Start of Data for analysis

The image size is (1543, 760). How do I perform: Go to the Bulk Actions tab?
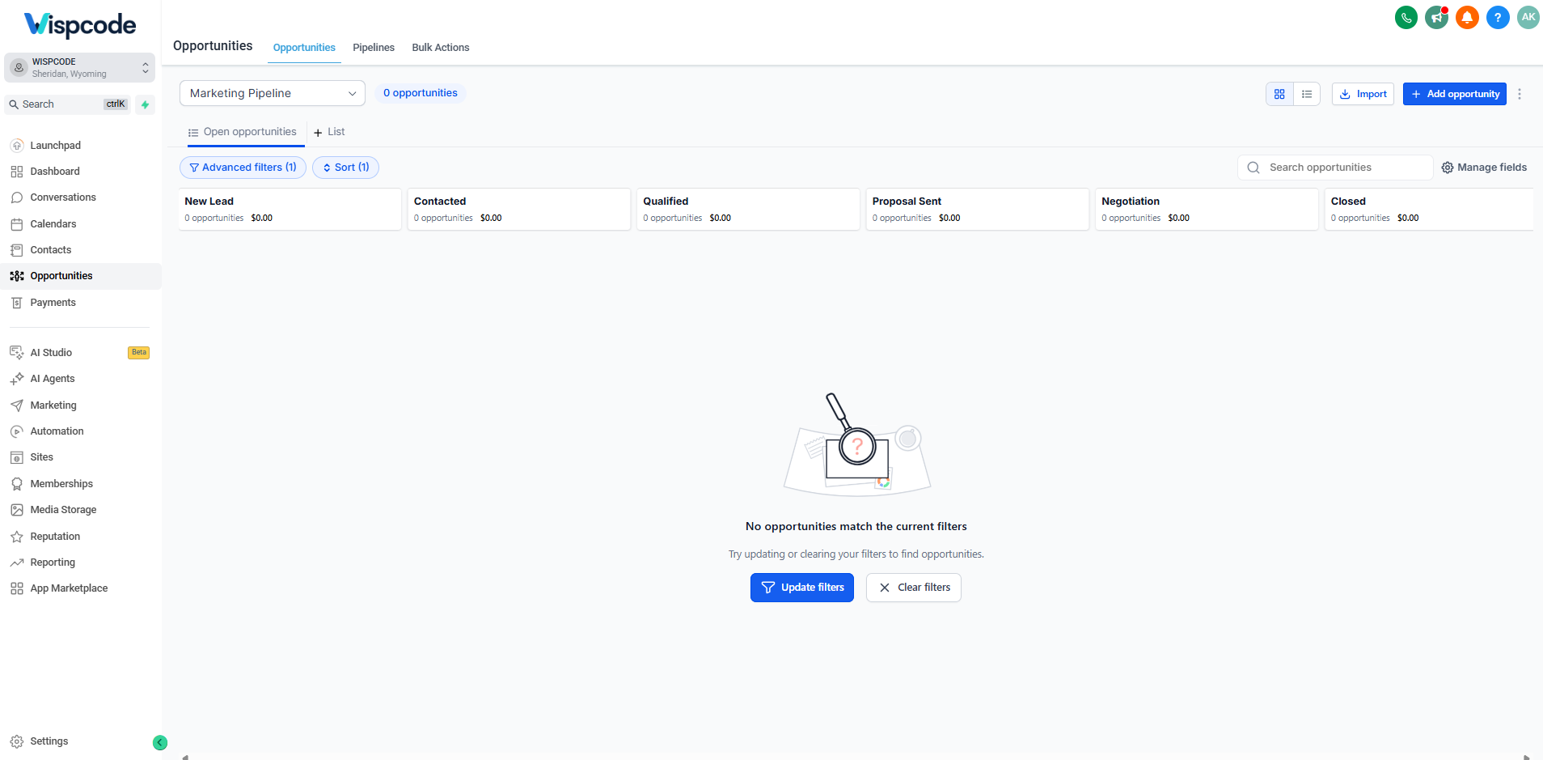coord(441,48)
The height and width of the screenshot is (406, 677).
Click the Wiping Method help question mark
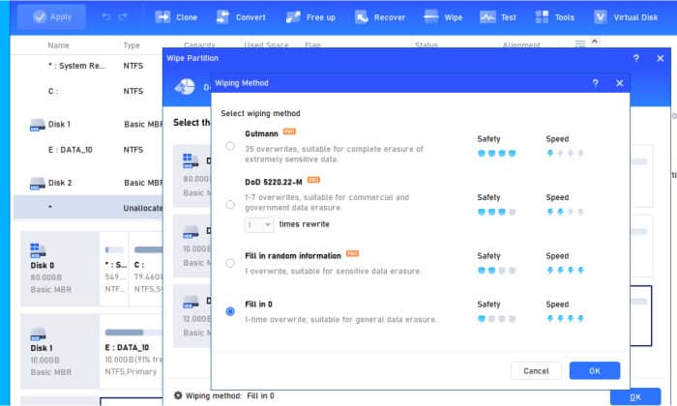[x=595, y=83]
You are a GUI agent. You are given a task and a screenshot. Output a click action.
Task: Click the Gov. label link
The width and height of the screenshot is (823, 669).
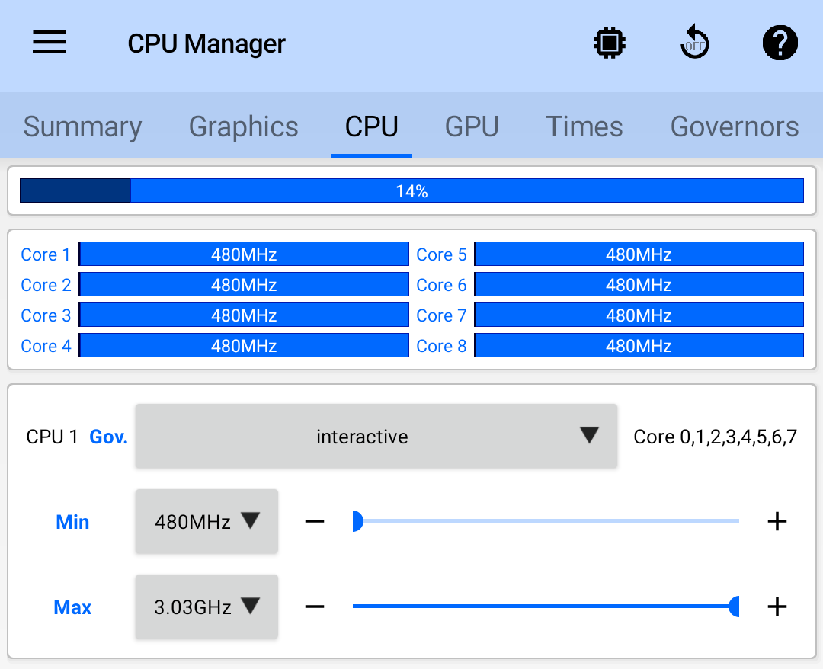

End of Data for analysis
Start of Data for analysis

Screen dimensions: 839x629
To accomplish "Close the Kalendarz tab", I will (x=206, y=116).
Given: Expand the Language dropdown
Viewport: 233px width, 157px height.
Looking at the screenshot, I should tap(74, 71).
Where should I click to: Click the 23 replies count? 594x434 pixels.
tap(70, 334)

End of Data for analysis

The problem -
Skip every picture, and restate word for word only the lines above from the line containing "The height and" to the line containing "The width and", both of them included.

Response -
The height and width of the screenshot is (406, 677).
Click the Wiping Method help question mark
[x=595, y=83]
You are a GUI agent. You are given a task and a screenshot. Output a click action.
Task: Click the Gov. label link
The width and height of the screenshot is (823, 669).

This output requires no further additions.